En el mundo de la moda y, más concretamente, de los zapatos, tendemos a mirar siempre hacia los mismos países. Por tradición y por una calidad en la mayoría de los casos no ficticia, aunque en pocas ocasiones estos países en los que nos fijamos tanto coinciden con el país real de fabricación del producto. Y entonces entra en el panorama Brasil, ese gran desconocido, que es más que favelas, pobreza, carnaval y culos tersos. Brasil merece una mención especial en lo que a diseño se refiere, y especialmente en cuanto a diseño y producción (¡propia!) de calzado. Hablamos por ejemplo, de Melissa.

Melissa Plastic Dreams es una marca brasileña que se comercializa en España desde hará unos cinco años. Si no recuerdo mal, Jean Pierre Bua fue el primer lugar en Barcelona que apostó por este nombre cuando todavía no representaba nada (aquí). Pero, ¿cuál es la grandeza de Melissa? La premisa de la marca es el desarrollo sostenible, y de ahí que todo el proceso de producción atienda a un estricto control, donde todo se recicla y la huella ecológica se intenta reducir a cero. El resultado son unos zapatos de diseño inigualable, de plástico y con olor a caramelo. Sí, son de plástico. Y sí, huelen a caramelo. No es una impresión mía, es el toque final para convertir un material execrado en uno de merecido respeto. Y encima, reciclable. Y además són cómodos, palabrita de girl scout. Y encima, encima, encima, lo más…

La tienda madre se encuentra en Sao Paolo y es, en sí misma, una enseña cultural.
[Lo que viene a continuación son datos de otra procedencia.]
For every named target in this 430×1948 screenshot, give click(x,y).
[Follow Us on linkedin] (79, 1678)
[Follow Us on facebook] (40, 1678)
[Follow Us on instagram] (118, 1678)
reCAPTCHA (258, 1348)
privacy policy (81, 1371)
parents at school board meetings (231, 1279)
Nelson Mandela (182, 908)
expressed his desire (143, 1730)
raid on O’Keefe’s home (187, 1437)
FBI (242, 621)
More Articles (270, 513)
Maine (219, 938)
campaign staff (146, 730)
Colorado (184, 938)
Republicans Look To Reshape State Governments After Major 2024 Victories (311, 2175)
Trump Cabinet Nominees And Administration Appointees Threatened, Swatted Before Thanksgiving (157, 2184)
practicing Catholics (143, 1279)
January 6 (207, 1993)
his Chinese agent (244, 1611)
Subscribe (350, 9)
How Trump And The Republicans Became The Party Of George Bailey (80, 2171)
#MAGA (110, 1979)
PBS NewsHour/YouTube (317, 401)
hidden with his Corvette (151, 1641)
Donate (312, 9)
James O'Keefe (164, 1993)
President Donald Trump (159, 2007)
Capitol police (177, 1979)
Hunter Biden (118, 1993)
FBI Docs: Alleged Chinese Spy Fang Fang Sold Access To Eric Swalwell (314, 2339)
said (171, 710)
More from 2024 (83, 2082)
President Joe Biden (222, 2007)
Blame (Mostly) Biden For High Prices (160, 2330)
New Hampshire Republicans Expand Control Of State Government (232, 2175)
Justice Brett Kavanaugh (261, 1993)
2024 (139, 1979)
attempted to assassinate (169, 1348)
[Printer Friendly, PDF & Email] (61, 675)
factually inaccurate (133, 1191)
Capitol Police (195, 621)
La fachada se renueva cada seis meses de mano de diferentes diseñadores y creadores emergentes, y un área descubierta de 100m alberga los eventos musicales y artísticos más must del panorama de la ciudad.

Entre los colaboradores que en los últimos años se han apuntado a hermanarse con Melissa se encuentran Judy Blame (al loro cantimploro, porque además las botas que creó para Melissa van por la edición siete mil millones), Alexandre Herchcovitch, Vivienne Westwood y, en esta etapa, Zaha Hadid. Sí, Zaha Hadid. Para que nos demos cuenta de la importancia del diseño y de la grandeza de su innovación, esta vez no es un diseñador de moda sino una arquitecta la que se encarga de darle al zapato vida propia. En un dejavú antwerpiano, nos encontramos con un modelo que podríamos exponer cual escultura, pero que a la vez hace las delicias de los fans del apocalipsis del 2012.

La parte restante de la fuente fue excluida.